Wolela clarified that “acceptable” behaviour meant obeying rules and not “creating problems inside our facilities”.

Wolela said that Pistorius had had interactions with other prisoners while incarcerated in the Kgosi Mampuru II hospital wing, though it’s been reported elsewhere that the athlete spends up to 23 hours a day in isolation. In March, footage obtained by the Daily Sun showed Pistorius playing soccer with murder-accused Czech businessman Radovan Krejcir.

That’s been one of the few leaks from within the facility since Pistorius went in last October. Pistorius’ brother Carl told YOU Magazine in December last year that the athlete was participating in a rehabilitation programme called New Beginnings.

Prisons boss Zach Modise also indicated on Monday that one of the reasons why Pistorius was being released was because he had completed a number of courses – among them, seemingly one on anger management.

What will Pistorius’ life be like while under house arrest? The Department of Correctional Services has indicated that it will not be making the conditions of the athlete’s “correctional supervision” public for now, but the department’s website gives general details as to the normal provisions.

Offenders are normally confined to a certain area, so there won’t be any overseas trips for Pistorius. He also won’t be able to change his place of residence without consent. While under house arrest, offenders are permitted to “participate in organised sport activities, to attend church services, to do the necessary shopping, etc”.

Pistorius will have to report to the Community Corrections Office at set intervals, and will also be monitored by correctional officials who will pay visits to his house. He may have to complete some kind of community service or attend “specialised programmes or lectures on specific subjects”. It’s unlikely that he will be permitted to drink alcohol.

Most importantly, he can’t commit any kind of criminal offence.

If Pistorius violates these conditions, he isn’t automatically sent back to jail. “Serious or persistent violations of conditions”, however, mean that he might have to serve the remainder of his sentence behind bars.

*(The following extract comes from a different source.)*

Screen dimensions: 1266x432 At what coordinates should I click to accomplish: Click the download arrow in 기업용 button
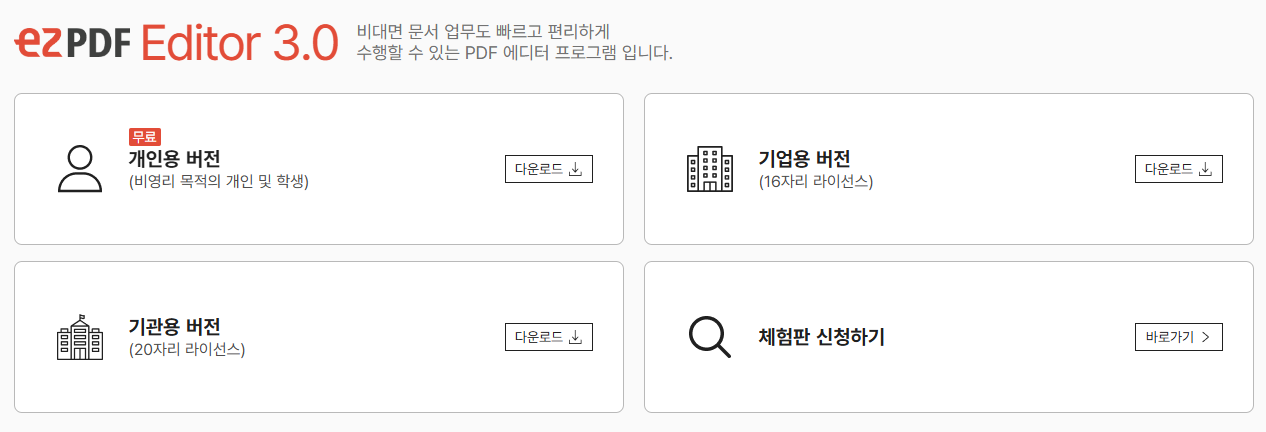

Ten weeks prior to Pistorius’ release (i.e. probably around next week), he will begin “release preparation”, which is designed to “prepare the prisoner to deal effectively with the problems which he/she may experience while in the community”.

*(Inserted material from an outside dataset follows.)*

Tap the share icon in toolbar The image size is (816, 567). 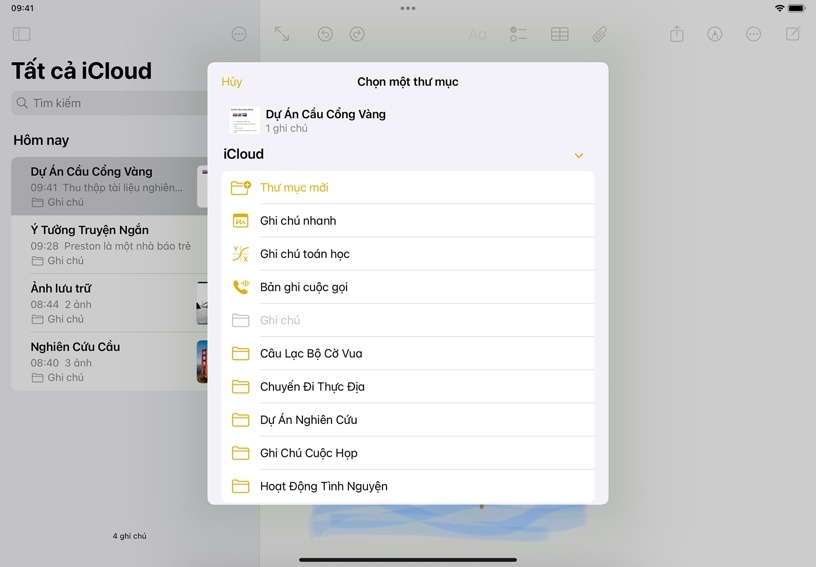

The programme will include schooling him in the conditions of his correctional supervision and the consequences for non-compliance. It is also intended to assist him in “dealing with the stigma attached to imprisonment”.

Pistorius’ lawyer Rohan Kruger told the UK’s Sunday Times last month that the athlete wanted to work with children when released. “The parole conditions will be at their discretion: don’t drink or do drugs; go to church. He’ll have a psychological programme, an anger management course. They will set the parameters and he will keep to them,” Kruger said.

But Pistorius also won’t be able to get too comfortable out of his prison jumpsuit. Just three months after his release on parole, the Supreme Court of Appeal in Bloemfontein will see five judges hear the state’s appeal against the athlete’s culpable homicide conviction.

There, prosecutors will argue that Judge Thokozile Masipa’s interpretation of the law was incorrect and that Pistorius should rightly be convicted of the murder of the Reeva Steenkamp.

If the judges overturn Pistorius’ culpable homicide conviction and replace it with a murder conviction in November, Pistorius faces a minimum sentence of 15 years.

There are many who feel that such a sentence would constitute a more fitting penalty for extinguishing a life with four bullets. Ten months deprived of freedom may have seemed like an eternity to Pistorius, but is that really all the life of Reeva Steenkamp was worth?